## Working with DeepSeek V3 - Mixture of Experts ##

This notebook contains the code that integrate LangChain + Azure AI Inference SDK
Requirements
- Azure Subscription
- DeepSeek V3 Deployed via Azure Foundry
- Python 3.11 or Higher

In [None]:
%pip install -r requirements.txt

In [None]:
import os
from azure.core.credentials import AzureKeyCredential
from langchain_azure_ai.chat_models import AzureAIChatCompletionsModel
from dotenv import load_dotenv
from langchain.prompts import PromptTemplate
from langchain_community.retrievers import ArxivRetriever

# Load environment variables
load_dotenv()

# Get the environment variables
endpoint = os.getenv("AZURE_AI_ENDPOINT") # Azure AI endpoint environment variable this is the Completions Endpoint
model_name = os.getenv("AZURE_DEPLOYMENT") # Azure AI model name environment variable
key = os.getenv('AZURE_AI_KEY') # Azure AI key environment variable
region = os.getenv("REGION")   # Region the model is deployed in

wrapper_key = AzureKeyCredential(key) # Method of wrapping the key in AzureKeyCredential


# Initialize the Azure AI Chat Completions Model
model = AzureAIChatCompletionsModel(
    endpoint=endpoint,
    credential=wrapper_key,
    model_name=model_name,
    max_tokens=2048
)

# Initialize the Arxiv Retriever
arxiv_r = ArxivRetriever(
    load_max_docs = 3, # Instructs the maximum papers to load
    get_full_documents=True # Instructs to get the full documents
)

# Prompt template
prompt_template = PromptTemplate(
    input_variables = ["query", "relevant_info"],
    template = """
    You are an expert in Research of a variety of topics specifically AI Security.
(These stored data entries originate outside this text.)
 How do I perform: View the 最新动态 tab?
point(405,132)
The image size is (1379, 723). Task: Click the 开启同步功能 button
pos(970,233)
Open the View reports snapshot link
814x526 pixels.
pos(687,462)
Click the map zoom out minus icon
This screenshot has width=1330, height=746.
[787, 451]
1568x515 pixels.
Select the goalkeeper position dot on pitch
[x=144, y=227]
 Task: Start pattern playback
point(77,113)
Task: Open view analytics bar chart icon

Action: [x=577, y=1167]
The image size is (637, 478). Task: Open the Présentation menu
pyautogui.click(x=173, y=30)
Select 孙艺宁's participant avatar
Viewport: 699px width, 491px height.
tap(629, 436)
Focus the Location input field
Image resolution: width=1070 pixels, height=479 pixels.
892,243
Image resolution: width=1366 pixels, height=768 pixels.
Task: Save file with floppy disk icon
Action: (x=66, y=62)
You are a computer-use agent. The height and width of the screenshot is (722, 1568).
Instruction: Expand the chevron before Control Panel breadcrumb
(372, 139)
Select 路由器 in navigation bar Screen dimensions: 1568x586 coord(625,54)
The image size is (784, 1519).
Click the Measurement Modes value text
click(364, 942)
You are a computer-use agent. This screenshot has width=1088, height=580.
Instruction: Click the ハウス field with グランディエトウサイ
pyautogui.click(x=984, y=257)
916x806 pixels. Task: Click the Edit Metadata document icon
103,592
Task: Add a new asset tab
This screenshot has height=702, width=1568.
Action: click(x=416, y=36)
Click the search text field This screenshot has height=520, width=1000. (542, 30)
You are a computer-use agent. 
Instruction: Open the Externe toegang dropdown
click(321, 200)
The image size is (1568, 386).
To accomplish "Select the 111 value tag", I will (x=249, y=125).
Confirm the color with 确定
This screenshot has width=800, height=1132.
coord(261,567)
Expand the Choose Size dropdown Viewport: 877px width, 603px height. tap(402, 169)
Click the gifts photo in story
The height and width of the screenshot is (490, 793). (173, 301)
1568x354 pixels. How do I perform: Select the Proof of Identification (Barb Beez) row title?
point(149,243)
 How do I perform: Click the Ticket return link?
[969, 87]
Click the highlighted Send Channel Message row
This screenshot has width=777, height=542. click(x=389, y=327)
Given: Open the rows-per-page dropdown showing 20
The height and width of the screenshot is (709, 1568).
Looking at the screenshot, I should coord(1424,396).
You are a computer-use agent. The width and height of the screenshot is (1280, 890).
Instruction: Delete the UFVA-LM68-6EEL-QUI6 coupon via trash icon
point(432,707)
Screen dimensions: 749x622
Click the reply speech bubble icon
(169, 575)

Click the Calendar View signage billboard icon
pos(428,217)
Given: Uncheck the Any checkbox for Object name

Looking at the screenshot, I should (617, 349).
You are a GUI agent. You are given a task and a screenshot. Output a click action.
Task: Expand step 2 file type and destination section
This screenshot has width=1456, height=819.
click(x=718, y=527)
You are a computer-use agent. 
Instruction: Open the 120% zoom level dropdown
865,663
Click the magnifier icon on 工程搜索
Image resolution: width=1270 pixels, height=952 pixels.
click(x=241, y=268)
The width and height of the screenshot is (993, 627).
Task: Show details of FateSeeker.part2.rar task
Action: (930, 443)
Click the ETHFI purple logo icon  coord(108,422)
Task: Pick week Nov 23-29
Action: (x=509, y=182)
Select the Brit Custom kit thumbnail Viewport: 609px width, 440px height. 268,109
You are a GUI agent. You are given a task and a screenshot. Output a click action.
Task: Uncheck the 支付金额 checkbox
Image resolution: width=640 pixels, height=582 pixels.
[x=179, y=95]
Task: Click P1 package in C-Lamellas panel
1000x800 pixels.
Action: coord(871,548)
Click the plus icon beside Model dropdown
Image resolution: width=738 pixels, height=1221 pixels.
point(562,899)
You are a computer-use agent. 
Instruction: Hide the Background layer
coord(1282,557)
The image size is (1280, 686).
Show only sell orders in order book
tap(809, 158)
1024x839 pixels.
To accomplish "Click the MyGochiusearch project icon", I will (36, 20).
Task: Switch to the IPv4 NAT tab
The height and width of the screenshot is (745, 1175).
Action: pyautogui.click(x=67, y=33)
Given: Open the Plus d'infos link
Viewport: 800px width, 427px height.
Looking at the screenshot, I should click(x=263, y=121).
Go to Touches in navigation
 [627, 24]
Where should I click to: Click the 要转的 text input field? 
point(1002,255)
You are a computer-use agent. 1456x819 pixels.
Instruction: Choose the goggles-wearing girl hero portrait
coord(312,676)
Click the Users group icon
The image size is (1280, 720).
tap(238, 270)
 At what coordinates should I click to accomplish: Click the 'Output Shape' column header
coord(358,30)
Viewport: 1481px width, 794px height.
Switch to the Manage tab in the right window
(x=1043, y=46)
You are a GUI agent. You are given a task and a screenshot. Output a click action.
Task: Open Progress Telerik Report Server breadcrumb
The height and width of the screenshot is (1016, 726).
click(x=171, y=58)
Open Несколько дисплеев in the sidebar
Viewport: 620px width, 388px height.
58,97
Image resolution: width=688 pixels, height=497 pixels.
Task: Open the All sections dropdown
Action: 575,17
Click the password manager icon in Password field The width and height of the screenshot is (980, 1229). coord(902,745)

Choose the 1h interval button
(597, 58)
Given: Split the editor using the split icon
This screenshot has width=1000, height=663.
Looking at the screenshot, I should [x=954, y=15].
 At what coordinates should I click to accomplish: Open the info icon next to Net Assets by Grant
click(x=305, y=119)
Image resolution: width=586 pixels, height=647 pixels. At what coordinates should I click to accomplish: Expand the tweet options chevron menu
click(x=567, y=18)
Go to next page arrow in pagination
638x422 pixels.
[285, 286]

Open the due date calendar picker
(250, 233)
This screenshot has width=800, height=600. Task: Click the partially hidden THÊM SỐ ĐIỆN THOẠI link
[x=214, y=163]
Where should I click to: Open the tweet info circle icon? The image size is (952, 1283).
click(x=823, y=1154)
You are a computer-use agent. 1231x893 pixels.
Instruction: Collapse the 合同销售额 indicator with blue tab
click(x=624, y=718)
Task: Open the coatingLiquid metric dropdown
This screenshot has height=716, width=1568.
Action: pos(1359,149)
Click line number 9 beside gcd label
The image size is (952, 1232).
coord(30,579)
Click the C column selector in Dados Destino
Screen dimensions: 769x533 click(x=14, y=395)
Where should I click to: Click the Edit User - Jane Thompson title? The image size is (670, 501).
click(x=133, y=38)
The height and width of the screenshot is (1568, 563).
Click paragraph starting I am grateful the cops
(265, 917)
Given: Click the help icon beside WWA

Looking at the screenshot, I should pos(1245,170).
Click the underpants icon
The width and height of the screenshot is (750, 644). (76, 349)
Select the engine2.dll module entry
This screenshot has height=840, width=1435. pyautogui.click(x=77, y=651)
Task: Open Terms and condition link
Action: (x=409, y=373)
Use the following information from arXiv to answer the user's question. If there is no sufficient information, say 'I need more information to answer this question'.

    Question: {query}

    Relevant Information:
    {relevant_info}

    Answer:
    """
)

# Define our chain 
This puts together our components of "prompt_template" + "model" (DeepSeekv3)

In [15]:
# Define the chain
chain = prompt_template | model

In [21]:
# Query to ask the model
query = "Summarize the existing challenges in AI Security?"

In [22]:
# Analyze the research papers

try:
    papers = arxiv_r.invoke(query) # Papers retrieved from the Arxiv Retriever
    relevant_info = "\n".join([
        f"Title: {paper.metadata.get('title', 'No title')}\nAbstract: {paper.page_content}" 
        for paper in papers
    ]) # Relevant information from the papers
    response = chain.invoke({"query": query, "relevant_info": relevant_info}) # Response from the model
    print("Response", response.content)
    print("-----" * 20)
    # Usage stats from our query
    print("Usage of query")
    print("\tPrompt Tokens:", response.usage_metadata["input_tokens"])
    print("\tCompletion Tokens:", response.usage_metadata["output_tokens"])
    print("\tTotal Tokens:", response.usage_metadata["total_tokens"])
    print("-----" * 20)

    # Cost rates per 1K Tokens (in USD)
    INPUT_COST_PER_1K = 0.00114
    OUTPUT_COST_PER_1K = 0.00456


    # Estimated cost of the query
    input_cost = (response.usage_metadata["input_tokens"] / 1000) * INPUT_COST_PER_1K
    output_cost = (response.usage_metadata["output_tokens"] / 1000) * OUTPUT_COST_PER_1K
    total_cost = input_cost + output_cost

    # Print cost with proper formatting
    print("Estimated Cost")
    print(f"\tInput cost ({INPUT_COST_PER_1K:.5f}/1K tokens): ${input_cost:.5f}")
    print(f"\tOutput cost ({OUTPUT_COST_PER_1K:.5f}/1K tokens): ${output_cost:.5f}")
    print(f"\tTotal cost: ${total_cost:.5f}")
    print("-----" * 20)
except Exception as e:
    print(f"Error processing query: {e}")
    import traceback
    traceback.print_exc()

Response The existing challenges in AI Security, as highlighted by the provided arXiv abstracts, can be summarized into the following key areas:

1. **AI Resilience and Human-AI Interaction**:  
   - AI systems can make objective errors or produce contextually inappropriate outputs, which users may not easily notice. For example, in text summarization, critical details might be omitted, and users may not detect these omissions if they rely solely on the summary without reviewing the original document.  
   - Judging AI choices is challenging due to limited contextual information provided by interfaces, leading users to rely on assumptions when deciding whether to dismiss or modify AI outputs.  
   - Designing **AI-resilient interfaces** that help users notice, judge, and recover from AI errors is critical for improving AI safety, usability, and utility, especially in open-ended tasks like summarization, ideation, and sensemaking.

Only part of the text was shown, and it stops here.